Der drastische Sparkurs des Unternehmens setzte auch den Mitarbeitern zu. Das Verkehrs-Chaos könnte sich noch monatelang hinziehen.

Das Chaos bei der S-Bahn wird sich möglicherweise lange hinziehen. Während die Pressestelle des Unternehmens am Donnerstag jede Prognose verweigerte, sagte die Verkehrsexpertin der Linken, Jutta Matuschek, dass die Probleme noch viele Monate andauern dürften, weil die Ursache für den Bruch einer Radscheibe nicht geklärt sei und die Züge jede Woche erneut in die Werkstatt müssten. Mangelhafte Informationen für die Fahrgäste vergrößern das Desaster zusätzlich: Anzeigen bleiben dunkel, Ansagen sind Glücksache. Die Kundenhotline (Tel. 2974 3333) ist immerhin mit etwas Wartezeit erreichbar. Wer sich im Internet informiert, muss sich seinen persönlichen Notfahrplan aus den Angaben für die einzelnen Linien zusammenstellen und dabei außerdem die teilweise hinzugefügten Ausnahmen von der Ausnahme beachten. S 45 und S 85 fallen weiter komplett aus, ansonsten gelten 20-Minuten-Takte, nur die Ringbahn fährt planmäßig. Auf die Mitnahme von Fahrrädern bittet „Berlins fahrradfreundlichstes Verkehrsmittel“ (Ex-Chef Tobias Heinemann im Mai 2008) zu verzichten.

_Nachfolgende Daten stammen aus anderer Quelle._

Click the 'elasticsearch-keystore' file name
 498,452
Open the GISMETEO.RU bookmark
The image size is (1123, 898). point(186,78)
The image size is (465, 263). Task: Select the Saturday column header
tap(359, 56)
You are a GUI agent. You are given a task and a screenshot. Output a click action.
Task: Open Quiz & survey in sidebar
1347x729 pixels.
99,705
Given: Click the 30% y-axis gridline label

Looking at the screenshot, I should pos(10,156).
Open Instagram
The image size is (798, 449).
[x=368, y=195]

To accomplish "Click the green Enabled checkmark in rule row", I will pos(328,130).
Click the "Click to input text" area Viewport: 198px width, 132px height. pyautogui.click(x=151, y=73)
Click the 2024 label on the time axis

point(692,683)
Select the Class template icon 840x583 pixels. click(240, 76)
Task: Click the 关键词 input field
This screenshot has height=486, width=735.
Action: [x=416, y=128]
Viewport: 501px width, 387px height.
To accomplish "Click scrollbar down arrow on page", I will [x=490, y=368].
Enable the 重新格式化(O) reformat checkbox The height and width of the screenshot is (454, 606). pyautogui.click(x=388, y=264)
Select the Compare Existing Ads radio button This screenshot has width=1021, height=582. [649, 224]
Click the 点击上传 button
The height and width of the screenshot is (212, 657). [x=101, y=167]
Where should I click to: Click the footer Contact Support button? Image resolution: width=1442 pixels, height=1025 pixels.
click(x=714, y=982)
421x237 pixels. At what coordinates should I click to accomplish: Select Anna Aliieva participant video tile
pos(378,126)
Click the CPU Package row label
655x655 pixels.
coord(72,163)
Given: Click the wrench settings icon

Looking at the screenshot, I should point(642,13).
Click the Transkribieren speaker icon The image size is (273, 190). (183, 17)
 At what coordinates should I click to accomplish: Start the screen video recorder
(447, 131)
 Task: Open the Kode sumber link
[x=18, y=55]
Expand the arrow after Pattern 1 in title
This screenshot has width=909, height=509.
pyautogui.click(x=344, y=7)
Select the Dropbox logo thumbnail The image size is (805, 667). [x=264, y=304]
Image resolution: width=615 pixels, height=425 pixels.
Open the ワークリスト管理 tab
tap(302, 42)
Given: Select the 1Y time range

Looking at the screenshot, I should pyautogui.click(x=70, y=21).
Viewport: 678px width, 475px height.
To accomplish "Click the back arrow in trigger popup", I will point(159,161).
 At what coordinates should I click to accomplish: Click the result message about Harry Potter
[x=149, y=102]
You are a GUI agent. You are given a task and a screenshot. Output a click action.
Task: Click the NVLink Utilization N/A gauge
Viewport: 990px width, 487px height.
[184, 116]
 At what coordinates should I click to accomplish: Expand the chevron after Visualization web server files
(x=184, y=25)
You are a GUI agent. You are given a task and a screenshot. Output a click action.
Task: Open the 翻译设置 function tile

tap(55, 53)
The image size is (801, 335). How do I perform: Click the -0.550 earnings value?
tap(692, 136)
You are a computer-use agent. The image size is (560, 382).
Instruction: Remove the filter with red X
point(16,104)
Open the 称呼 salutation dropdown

Während die Passagiere weiter an ausgefallenen oder verspäteten und überfüllten Zügen verzweifeln, war die Nachricht vom Abgang der Chefs zumindest für viele Mitarbeiter ein kleiner Trost. Denn der Sparkurs der vergangenen Jahre hat ihren Arbeitsalltag und das Klima im Unternehmen stark verändert, wie von S-Bahnern zu hören ist.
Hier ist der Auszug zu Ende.